** Begin DATA EXTRACT **
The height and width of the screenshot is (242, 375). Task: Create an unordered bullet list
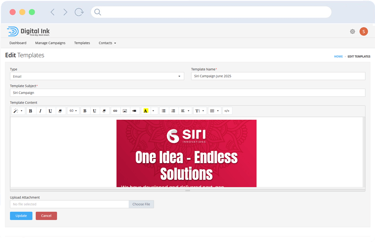tap(163, 111)
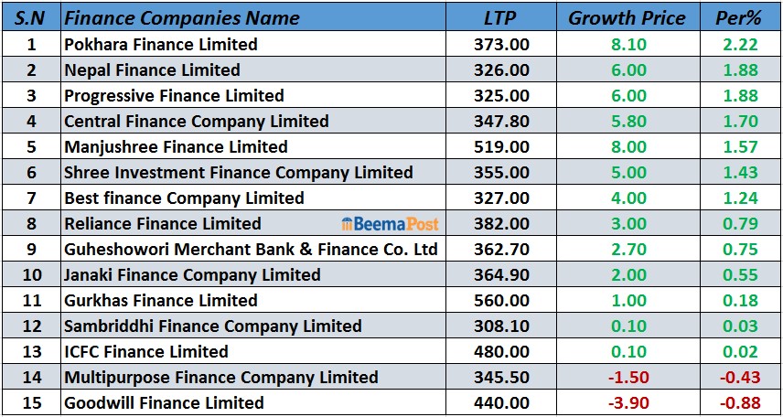Click Guheshowori Merchant Bank & Finance name
Image resolution: width=783 pixels, height=417 pixels.
click(x=251, y=250)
** End DATA EXTRACT **
◆ YOUR TASK ◆
Write out the records again with "unordered" swapped for "numbered", changing nothing else. Omit the pictures from your answer.

◆ OUTPUT OF THE EXERCISE ◆
The height and width of the screenshot is (242, 375). Task: Create an numbered bullet list
tap(163, 111)
Click Guheshowori Merchant Bank & Finance name
Image resolution: width=783 pixels, height=417 pixels.
click(x=251, y=250)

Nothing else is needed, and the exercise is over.